[Saved data entries]
--- START ---

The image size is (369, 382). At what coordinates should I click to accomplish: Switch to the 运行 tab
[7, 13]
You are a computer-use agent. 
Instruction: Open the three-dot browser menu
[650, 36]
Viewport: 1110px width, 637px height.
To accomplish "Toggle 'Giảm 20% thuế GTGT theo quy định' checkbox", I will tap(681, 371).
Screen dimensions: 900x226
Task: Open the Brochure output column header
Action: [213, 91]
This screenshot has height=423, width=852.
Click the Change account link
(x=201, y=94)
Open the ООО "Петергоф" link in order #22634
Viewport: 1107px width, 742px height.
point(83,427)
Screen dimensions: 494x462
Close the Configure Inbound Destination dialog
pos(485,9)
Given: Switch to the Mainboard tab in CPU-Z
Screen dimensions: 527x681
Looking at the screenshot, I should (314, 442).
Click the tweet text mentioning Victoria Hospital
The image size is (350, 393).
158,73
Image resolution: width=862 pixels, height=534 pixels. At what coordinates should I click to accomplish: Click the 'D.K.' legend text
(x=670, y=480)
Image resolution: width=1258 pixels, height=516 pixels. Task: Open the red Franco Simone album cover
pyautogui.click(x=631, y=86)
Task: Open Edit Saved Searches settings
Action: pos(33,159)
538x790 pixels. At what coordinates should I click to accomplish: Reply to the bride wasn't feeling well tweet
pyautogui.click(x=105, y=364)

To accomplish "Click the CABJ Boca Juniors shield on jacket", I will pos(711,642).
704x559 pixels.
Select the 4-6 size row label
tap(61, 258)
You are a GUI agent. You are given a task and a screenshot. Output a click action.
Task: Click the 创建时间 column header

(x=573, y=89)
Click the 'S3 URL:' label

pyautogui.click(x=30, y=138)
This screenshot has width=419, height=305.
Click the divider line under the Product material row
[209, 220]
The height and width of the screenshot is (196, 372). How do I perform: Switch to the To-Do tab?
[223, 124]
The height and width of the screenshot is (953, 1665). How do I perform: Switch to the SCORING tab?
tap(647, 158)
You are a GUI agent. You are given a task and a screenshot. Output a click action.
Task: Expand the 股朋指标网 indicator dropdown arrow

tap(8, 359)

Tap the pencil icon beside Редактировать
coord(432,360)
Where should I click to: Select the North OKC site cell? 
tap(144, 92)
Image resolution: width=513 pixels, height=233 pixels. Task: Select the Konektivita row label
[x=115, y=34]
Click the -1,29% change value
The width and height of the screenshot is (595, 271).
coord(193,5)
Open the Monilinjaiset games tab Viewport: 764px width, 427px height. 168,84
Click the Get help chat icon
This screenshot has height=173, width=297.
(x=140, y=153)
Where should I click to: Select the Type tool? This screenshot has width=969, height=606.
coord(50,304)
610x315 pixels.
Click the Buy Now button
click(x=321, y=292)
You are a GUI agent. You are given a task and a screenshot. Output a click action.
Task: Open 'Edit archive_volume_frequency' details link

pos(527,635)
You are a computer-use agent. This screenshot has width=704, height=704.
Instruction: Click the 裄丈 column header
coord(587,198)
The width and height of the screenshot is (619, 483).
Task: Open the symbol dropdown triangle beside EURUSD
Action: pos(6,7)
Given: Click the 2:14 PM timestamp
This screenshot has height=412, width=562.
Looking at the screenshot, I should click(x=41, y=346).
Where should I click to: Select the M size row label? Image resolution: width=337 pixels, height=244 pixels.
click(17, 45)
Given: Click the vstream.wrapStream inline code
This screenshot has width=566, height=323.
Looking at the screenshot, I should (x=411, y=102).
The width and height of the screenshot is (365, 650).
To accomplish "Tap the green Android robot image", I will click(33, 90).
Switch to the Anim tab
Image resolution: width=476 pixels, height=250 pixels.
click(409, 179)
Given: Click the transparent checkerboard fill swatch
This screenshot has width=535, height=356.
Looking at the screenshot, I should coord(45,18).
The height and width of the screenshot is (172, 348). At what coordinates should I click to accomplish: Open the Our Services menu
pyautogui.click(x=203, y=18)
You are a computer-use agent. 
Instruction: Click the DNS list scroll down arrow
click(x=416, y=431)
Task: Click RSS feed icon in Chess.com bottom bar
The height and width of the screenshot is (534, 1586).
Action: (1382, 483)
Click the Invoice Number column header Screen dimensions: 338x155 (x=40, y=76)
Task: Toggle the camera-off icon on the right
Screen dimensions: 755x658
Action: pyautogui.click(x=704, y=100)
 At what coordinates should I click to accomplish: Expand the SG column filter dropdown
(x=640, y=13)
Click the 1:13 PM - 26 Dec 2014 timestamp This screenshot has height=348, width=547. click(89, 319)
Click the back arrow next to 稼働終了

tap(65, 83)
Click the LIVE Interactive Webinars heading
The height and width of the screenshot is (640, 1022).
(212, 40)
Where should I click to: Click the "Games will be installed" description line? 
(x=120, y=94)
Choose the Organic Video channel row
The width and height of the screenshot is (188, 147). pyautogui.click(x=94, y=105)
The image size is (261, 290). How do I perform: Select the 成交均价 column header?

--- END ---

### [Exercise details]
Repeat the whole of the data verbatim, as it reads above.

### [Answer]
The image size is (369, 382). At what coordinates should I click to accomplish: Switch to the 运行 tab
[7, 13]
You are a computer-use agent. 
Instruction: Open the three-dot browser menu
[650, 36]
Viewport: 1110px width, 637px height.
To accomplish "Toggle 'Giảm 20% thuế GTGT theo quy định' checkbox", I will tap(681, 371).
Screen dimensions: 900x226
Task: Open the Brochure output column header
Action: [213, 91]
This screenshot has height=423, width=852.
Click the Change account link
(x=201, y=94)
Open the ООО "Петергоф" link in order #22634
Viewport: 1107px width, 742px height.
point(83,427)
Screen dimensions: 494x462
Close the Configure Inbound Destination dialog
pos(485,9)
Given: Switch to the Mainboard tab in CPU-Z
Screen dimensions: 527x681
Looking at the screenshot, I should (314, 442).
Click the tweet text mentioning Victoria Hospital
The image size is (350, 393).
158,73
Image resolution: width=862 pixels, height=534 pixels. At what coordinates should I click to accomplish: Click the 'D.K.' legend text
(x=670, y=480)
Image resolution: width=1258 pixels, height=516 pixels. Task: Open the red Franco Simone album cover
pyautogui.click(x=631, y=86)
Task: Open Edit Saved Searches settings
Action: pos(33,159)
538x790 pixels. At what coordinates should I click to accomplish: Reply to the bride wasn't feeling well tweet
pyautogui.click(x=105, y=364)

To accomplish "Click the CABJ Boca Juniors shield on jacket", I will pos(711,642).
704x559 pixels.
Select the 4-6 size row label
tap(61, 258)
You are a GUI agent. You are given a task and a screenshot. Output a click action.
Task: Click the 创建时间 column header

(x=573, y=89)
Click the 'S3 URL:' label

pyautogui.click(x=30, y=138)
This screenshot has width=419, height=305.
Click the divider line under the Product material row
[209, 220]
The height and width of the screenshot is (196, 372). How do I perform: Switch to the To-Do tab?
[223, 124]
The height and width of the screenshot is (953, 1665). How do I perform: Switch to the SCORING tab?
tap(647, 158)
You are a GUI agent. You are given a task and a screenshot. Output a click action.
Task: Expand the 股朋指标网 indicator dropdown arrow

tap(8, 359)

Tap the pencil icon beside Редактировать
coord(432,360)
Where should I click to: Select the North OKC site cell? 
tap(144, 92)
Image resolution: width=513 pixels, height=233 pixels. Task: Select the Konektivita row label
[x=115, y=34]
Click the -1,29% change value
The width and height of the screenshot is (595, 271).
coord(193,5)
Open the Monilinjaiset games tab Viewport: 764px width, 427px height. 168,84
Click the Get help chat icon
This screenshot has height=173, width=297.
(x=140, y=153)
Where should I click to: Select the Type tool? This screenshot has width=969, height=606.
coord(50,304)
610x315 pixels.
Click the Buy Now button
click(x=321, y=292)
You are a GUI agent. You are given a task and a screenshot. Output a click action.
Task: Open 'Edit archive_volume_frequency' details link

pos(527,635)
You are a computer-use agent. This screenshot has width=704, height=704.
Instruction: Click the 裄丈 column header
coord(587,198)
The width and height of the screenshot is (619, 483).
Task: Open the symbol dropdown triangle beside EURUSD
Action: pos(6,7)
Given: Click the 2:14 PM timestamp
This screenshot has height=412, width=562.
Looking at the screenshot, I should click(x=41, y=346).
Where should I click to: Select the M size row label? Image resolution: width=337 pixels, height=244 pixels.
click(17, 45)
Given: Click the vstream.wrapStream inline code
This screenshot has width=566, height=323.
Looking at the screenshot, I should (x=411, y=102).
The width and height of the screenshot is (365, 650).
To accomplish "Tap the green Android robot image", I will click(33, 90).
Switch to the Anim tab
Image resolution: width=476 pixels, height=250 pixels.
click(409, 179)
Given: Click the transparent checkerboard fill swatch
This screenshot has width=535, height=356.
Looking at the screenshot, I should coord(45,18).
The height and width of the screenshot is (172, 348). At what coordinates should I click to accomplish: Open the Our Services menu
pyautogui.click(x=203, y=18)
You are a computer-use agent. 
Instruction: Click the DNS list scroll down arrow
click(x=416, y=431)
Task: Click RSS feed icon in Chess.com bottom bar
The height and width of the screenshot is (534, 1586).
Action: (1382, 483)
Click the Invoice Number column header Screen dimensions: 338x155 (x=40, y=76)
Task: Toggle the camera-off icon on the right
Screen dimensions: 755x658
Action: pyautogui.click(x=704, y=100)
 At what coordinates should I click to accomplish: Expand the SG column filter dropdown
(x=640, y=13)
Click the 1:13 PM - 26 Dec 2014 timestamp This screenshot has height=348, width=547. click(89, 319)
Click the back arrow next to 稼働終了

tap(65, 83)
Click the LIVE Interactive Webinars heading
The height and width of the screenshot is (640, 1022).
(212, 40)
Where should I click to: Click the "Games will be installed" description line? 
(x=120, y=94)
Choose the Organic Video channel row
The width and height of the screenshot is (188, 147). pyautogui.click(x=94, y=105)
The image size is (261, 290). How do I perform: Select the 成交均价 column header?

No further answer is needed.